**Exercise objective**
Leaving out every picture, transcribe the lines from the line that contains "You are a computer-use" to the end of the entries below, both ends included.

Saved data entries:
* * *

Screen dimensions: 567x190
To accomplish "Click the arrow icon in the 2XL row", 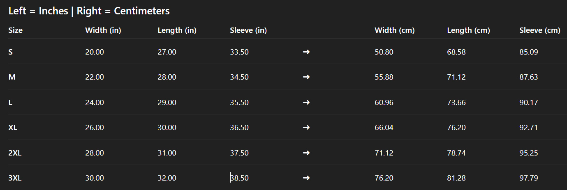I will (x=306, y=153).
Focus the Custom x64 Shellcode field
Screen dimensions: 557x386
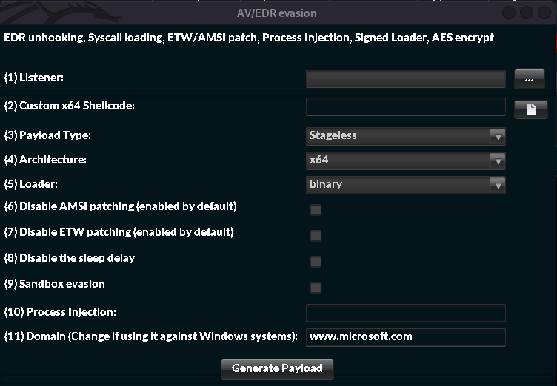pyautogui.click(x=405, y=107)
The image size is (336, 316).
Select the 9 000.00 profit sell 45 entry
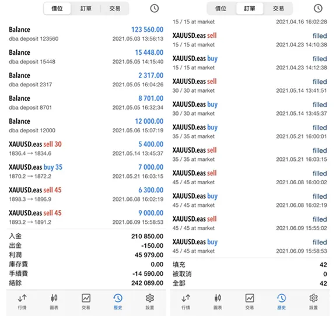tap(86, 217)
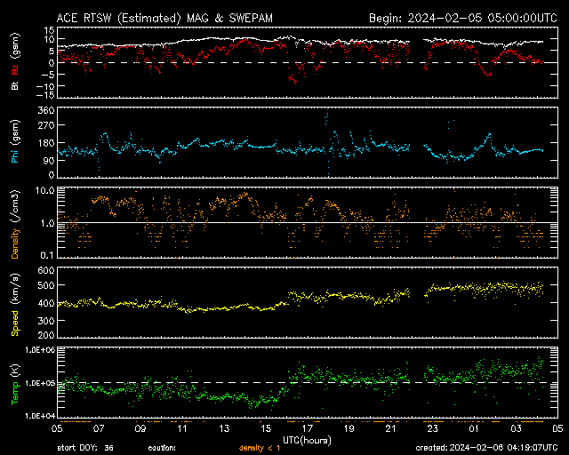
Task: Click the Phi (gsm) axis label
Action: 13,142
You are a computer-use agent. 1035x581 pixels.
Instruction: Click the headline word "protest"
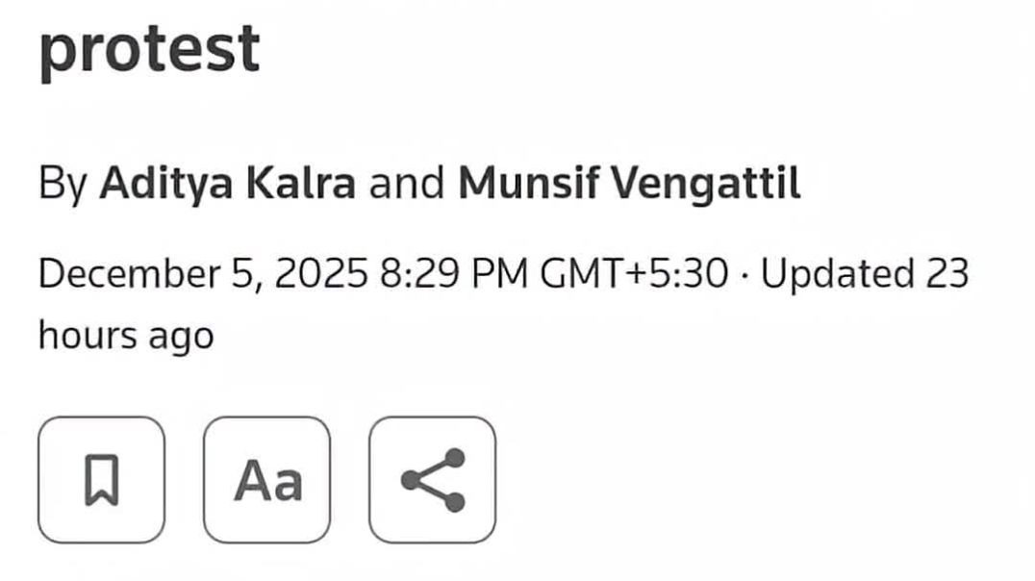coord(149,48)
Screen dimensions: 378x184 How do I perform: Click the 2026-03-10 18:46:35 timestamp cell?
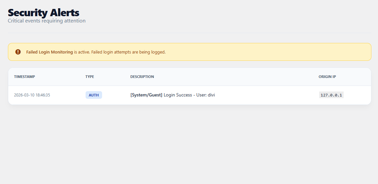[x=32, y=95]
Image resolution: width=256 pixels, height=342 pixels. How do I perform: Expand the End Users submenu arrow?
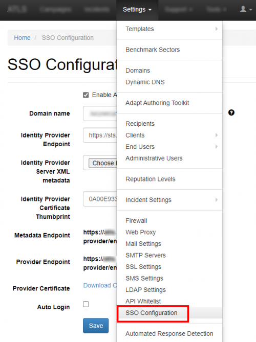click(217, 147)
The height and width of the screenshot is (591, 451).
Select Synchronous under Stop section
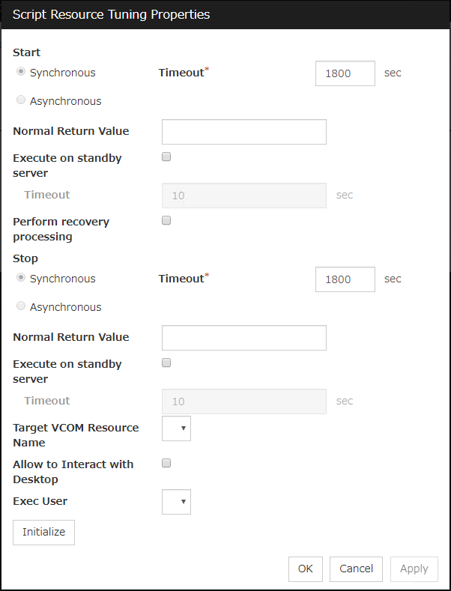tap(21, 279)
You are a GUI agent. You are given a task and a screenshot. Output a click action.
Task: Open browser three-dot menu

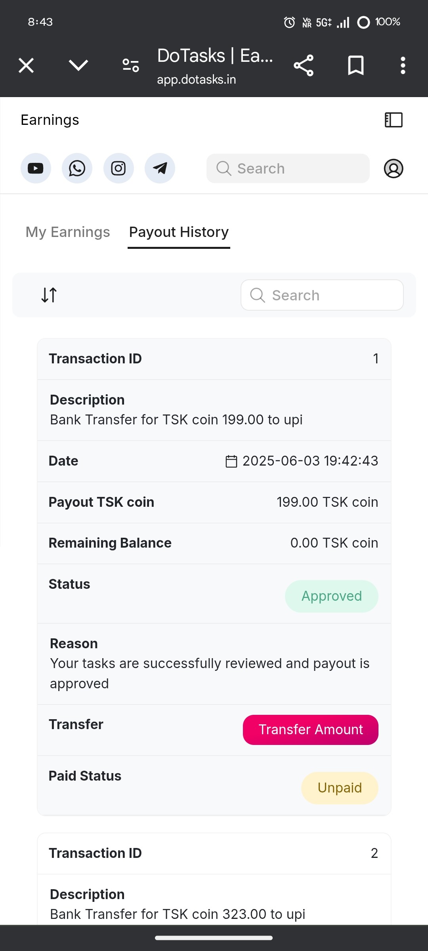[x=403, y=65]
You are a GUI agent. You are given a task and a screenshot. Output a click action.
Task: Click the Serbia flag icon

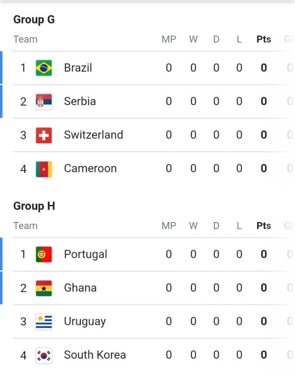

* * *

**Task output**
You are a computer-use agent. 1035x581 pixels.
Instruction: Click the headline word "protest"
coord(149,48)
Screen dimensions: 378x184 How do I perform: Click the 2026-03-10 18:46:35 timestamp cell?
[x=32, y=95]
Image resolution: width=256 pixels, height=342 pixels. How do I perform: Expand the End Users submenu arrow?
click(217, 147)
The height and width of the screenshot is (591, 451).
Select Synchronous under Stop section
tap(21, 279)
You are a GUI agent. You are given a task and a screenshot. Output a click action.
Task: Open browser three-dot menu

[x=403, y=65]
You are a GUI agent. You are given a task and a screenshot. Output a click action.
Task: Click the Serbia flag icon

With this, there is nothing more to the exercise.